What is MCP?
The Model Context Protocol (MCP) is a revolutionary way to enable AI agents to interact with the real world through your applications. Unlike traditional AI that only responds with text, MCP allows agents to leverage defined Tools and contextual information to perform specific actions. This empowers AI to go beyond conversation and become a true functional part of your software.
This guide will walk you through the practical implementation of an MCP server, demonstrating how to connect AI capabilities to your applications securely and efficiently.
Core Components of MCP
Tools
These are the specific functions an AI agent can call to interact with your application. Each tool has a name, description, input schema (using Zod for validation), and an asynchronous function containing the logic.
Context
This is the information provided to the AI agent to help it understand its environment, including instructions, tool availability, app state, and user preferences. Good context enables informed decision-making by the AI.
Practical Implementation
Let's explore the steps to build a functional MCP server using modern development tools like Next.js for the frontend/backend and Supabase for database management. We'll define tools for a simple todo application and secure access using Descope.
Project Setup
Start with a new Next.js project. Integrate Supabase for your PostgreSQL database. This provides a robust foundation for your application and its AI capabilities.
Database & Tools
Define your database schema (e.g., for todos). Then, register your MCP tools: `list_todos`, `get_todo`, `add_todo`, `update_todo`, `delete_todo`, and `clear_all_todos`. Each tool requires a name, description, Zod-validated input schema, and the actual async function.
Secure with Descope
Integrate Descope for robust user authentication and authorization. This is crucial for security, preventing malicious MCP servers from accessing user data. Role-based access control (RBAC) via Descope ensures only legitimate agents can interact with your application's tools.

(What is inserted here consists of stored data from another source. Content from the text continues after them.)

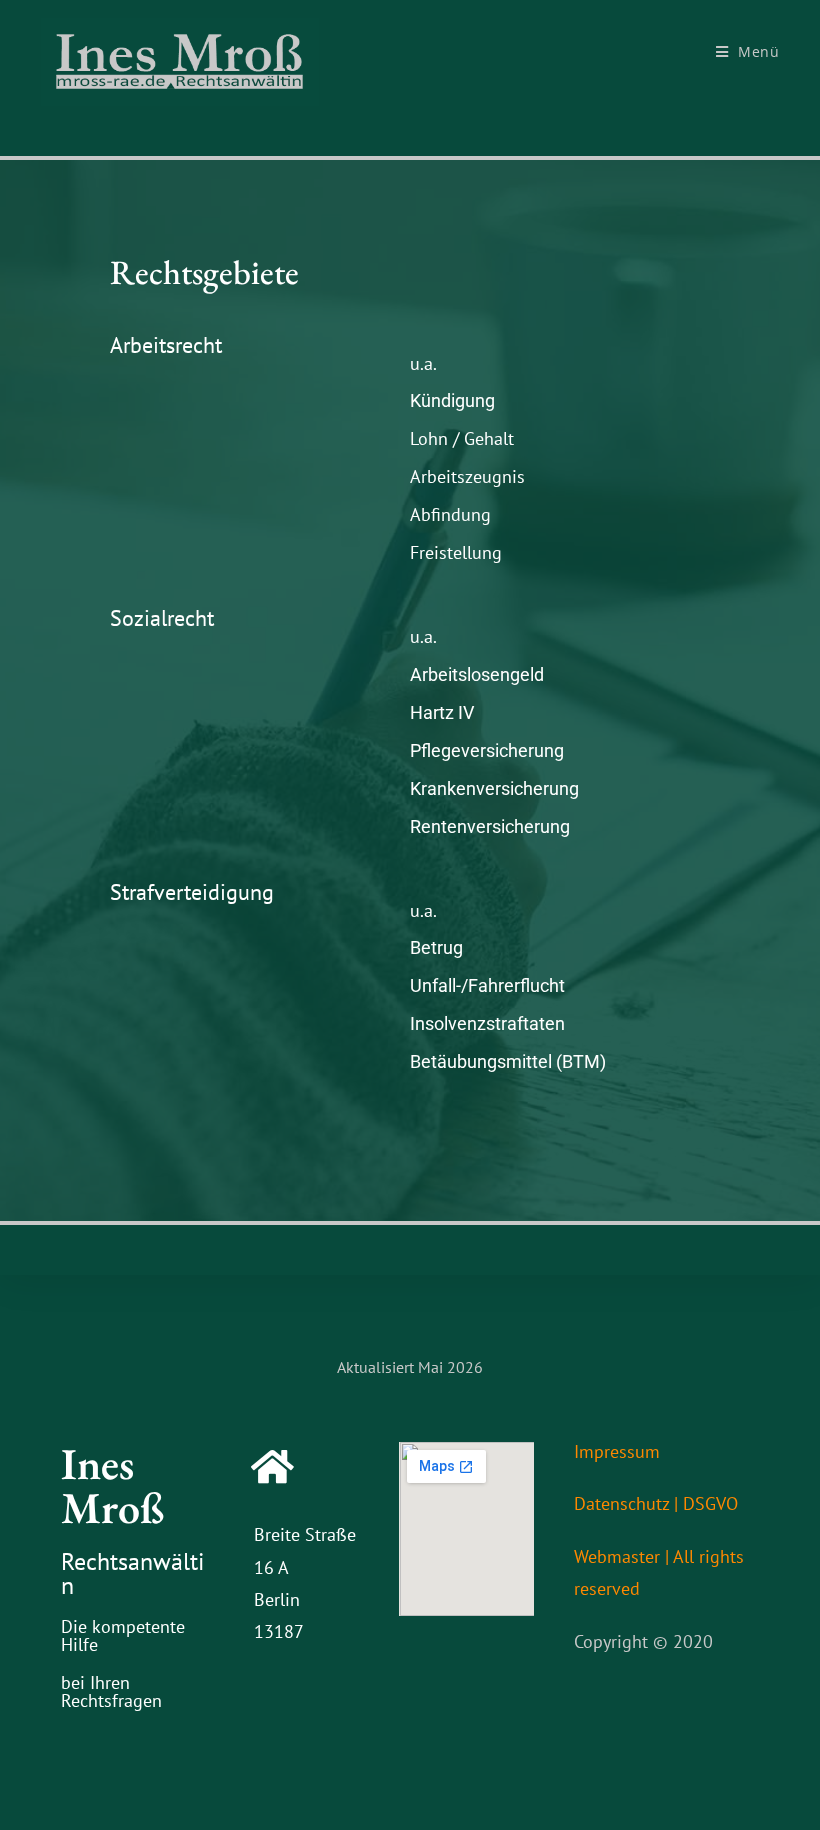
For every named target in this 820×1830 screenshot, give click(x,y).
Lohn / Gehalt (462, 438)
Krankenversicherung (494, 788)
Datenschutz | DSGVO (656, 1503)
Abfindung (450, 514)
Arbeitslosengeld (477, 674)
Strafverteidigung (192, 892)
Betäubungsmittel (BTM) (508, 1061)
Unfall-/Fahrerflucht (487, 985)
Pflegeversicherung (487, 750)
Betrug (436, 947)
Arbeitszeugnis (467, 476)
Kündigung (452, 400)
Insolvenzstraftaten (487, 1023)
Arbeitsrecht (166, 345)
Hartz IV (442, 712)
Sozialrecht (162, 618)
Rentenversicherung (490, 826)
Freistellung (456, 552)
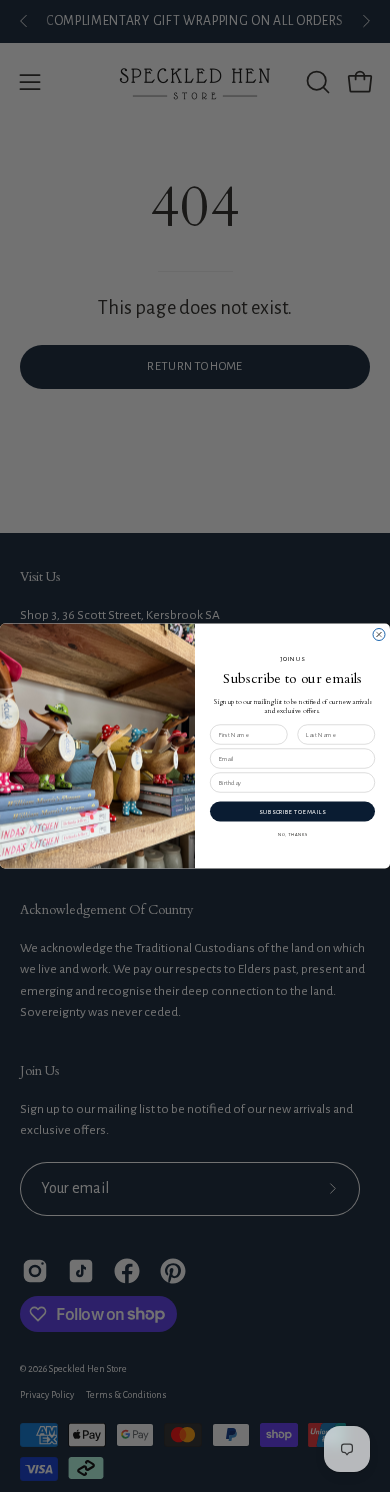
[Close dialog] (379, 635)
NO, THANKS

Security & Controlled Actions
The power of MCP comes with significant responsibility. Without proper controls, an AI agent could potentially perform unintended or malicious actions.
- Controlled AI Actions: By defining explicit tools and providing precise context, you guide the AI's behavior, ensuring it performs only authorized operations.
- Prevent Data Theft: Robust authentication (like Descope) is your first line of defense against unauthorized access and data breaches. Scope AI agent permissions to prevent them from acting outside their intended function.
- Granular Control: Building your own MCP server gives you complete oversight over what AI agents can and cannot do within your application.